#### EXTRAIT DU DOCUMENT:
-*-*-

Le plaisir de créer et de redonner

Publié le 09/03/2013 à 00:00, mis à jour le 07/03/2013 à 10:58

Le plaisir de créer et de redonner

Publié le 09/03/2013 à 00:00, mis à jour le 07/03/2013 à 10:58

En 2001, à 43 ans, Daniel Gauthier a vendu ses parts dans le Cirque du Soleil, qu'il avait cofondé avec son ami Guy Laliberté. Il avait dans son compte en banque plus de millions qu'il ne pourrait en dépenser lui-même. Le plaisir aurait alors pu se trouver dans le farniente, au coeur d'une île paradisiaque. Il a plutôt été dans le labeur. Celui de recommencer, de rebâtir, de repartir à la conquête du monde, de redonner à la communauté de Charlevoix, le lieu de naissance des amitiés, du cirque et de l'amour de celle qui partage encore sa vie aujourd'hui.

-*-*-

#### MATÉRIEL EXTRAIT:
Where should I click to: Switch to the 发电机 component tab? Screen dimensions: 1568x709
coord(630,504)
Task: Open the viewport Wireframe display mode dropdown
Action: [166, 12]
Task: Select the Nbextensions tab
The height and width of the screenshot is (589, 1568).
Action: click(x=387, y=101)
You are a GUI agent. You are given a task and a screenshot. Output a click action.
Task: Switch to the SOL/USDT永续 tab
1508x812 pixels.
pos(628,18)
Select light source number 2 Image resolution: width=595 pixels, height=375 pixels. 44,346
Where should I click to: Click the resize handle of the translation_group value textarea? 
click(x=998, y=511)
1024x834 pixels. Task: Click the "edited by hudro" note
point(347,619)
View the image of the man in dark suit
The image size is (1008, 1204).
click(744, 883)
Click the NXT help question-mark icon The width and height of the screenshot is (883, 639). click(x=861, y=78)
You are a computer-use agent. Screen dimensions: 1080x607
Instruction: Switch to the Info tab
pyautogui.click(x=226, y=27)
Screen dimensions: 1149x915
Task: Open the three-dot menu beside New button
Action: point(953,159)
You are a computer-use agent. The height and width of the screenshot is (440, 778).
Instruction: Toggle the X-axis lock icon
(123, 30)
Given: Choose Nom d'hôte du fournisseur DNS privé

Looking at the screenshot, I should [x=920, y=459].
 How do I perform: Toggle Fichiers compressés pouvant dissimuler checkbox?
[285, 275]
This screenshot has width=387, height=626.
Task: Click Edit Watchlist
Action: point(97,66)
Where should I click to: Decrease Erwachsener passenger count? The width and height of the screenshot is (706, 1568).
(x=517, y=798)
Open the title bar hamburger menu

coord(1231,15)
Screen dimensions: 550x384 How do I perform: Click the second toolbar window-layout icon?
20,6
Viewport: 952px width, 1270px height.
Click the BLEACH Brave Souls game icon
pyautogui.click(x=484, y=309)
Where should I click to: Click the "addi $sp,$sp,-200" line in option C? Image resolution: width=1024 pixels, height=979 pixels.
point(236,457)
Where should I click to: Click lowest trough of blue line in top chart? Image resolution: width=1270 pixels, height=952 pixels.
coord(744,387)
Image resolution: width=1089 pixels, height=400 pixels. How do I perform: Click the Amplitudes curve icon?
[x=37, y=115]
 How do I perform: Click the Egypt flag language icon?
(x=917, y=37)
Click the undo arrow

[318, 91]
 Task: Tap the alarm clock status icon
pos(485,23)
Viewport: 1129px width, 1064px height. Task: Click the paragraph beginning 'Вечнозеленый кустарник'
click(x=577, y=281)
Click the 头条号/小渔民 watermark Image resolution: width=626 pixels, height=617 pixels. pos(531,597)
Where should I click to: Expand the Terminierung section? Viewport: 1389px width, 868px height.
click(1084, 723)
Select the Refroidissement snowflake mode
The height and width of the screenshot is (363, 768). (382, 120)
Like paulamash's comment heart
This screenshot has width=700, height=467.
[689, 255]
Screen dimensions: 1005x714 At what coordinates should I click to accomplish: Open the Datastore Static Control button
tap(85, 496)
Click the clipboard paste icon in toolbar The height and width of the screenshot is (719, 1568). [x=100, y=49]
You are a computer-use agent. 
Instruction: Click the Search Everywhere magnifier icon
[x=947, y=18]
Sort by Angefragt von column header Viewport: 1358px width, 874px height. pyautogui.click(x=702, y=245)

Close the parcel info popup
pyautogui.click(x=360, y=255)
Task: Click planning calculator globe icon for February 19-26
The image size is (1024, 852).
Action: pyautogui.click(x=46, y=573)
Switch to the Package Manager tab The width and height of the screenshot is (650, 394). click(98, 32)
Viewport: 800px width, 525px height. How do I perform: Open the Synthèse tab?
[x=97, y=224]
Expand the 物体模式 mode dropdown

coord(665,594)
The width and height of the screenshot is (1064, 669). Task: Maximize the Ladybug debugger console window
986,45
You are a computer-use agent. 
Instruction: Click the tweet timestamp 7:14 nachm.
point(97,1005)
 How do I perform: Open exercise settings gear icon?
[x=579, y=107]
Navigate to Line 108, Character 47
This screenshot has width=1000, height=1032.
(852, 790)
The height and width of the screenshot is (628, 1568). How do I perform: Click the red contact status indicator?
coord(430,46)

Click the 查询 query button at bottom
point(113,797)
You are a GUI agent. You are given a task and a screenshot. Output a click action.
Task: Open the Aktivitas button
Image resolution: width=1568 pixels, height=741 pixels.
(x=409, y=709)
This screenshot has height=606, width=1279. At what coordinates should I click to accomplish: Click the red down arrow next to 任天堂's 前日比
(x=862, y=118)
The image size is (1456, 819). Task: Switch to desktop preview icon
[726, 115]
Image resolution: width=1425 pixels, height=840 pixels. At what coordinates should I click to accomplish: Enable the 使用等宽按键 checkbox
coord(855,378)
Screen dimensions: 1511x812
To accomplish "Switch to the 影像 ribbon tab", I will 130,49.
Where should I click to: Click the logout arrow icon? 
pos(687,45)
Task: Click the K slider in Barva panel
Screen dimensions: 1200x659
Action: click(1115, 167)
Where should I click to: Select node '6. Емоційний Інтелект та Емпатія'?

-*-*-

#### LA CONSIGNE:
Indiquez, d'après l'extrait du document sur Daniel Gauthier, avec qui il avait cofondé le Cirque du Soleil. Le matériel n'a aucun rôle à jouer ici.

#### RÉSULTAT ATTENDU:
Avec son ami Guy Laliberté.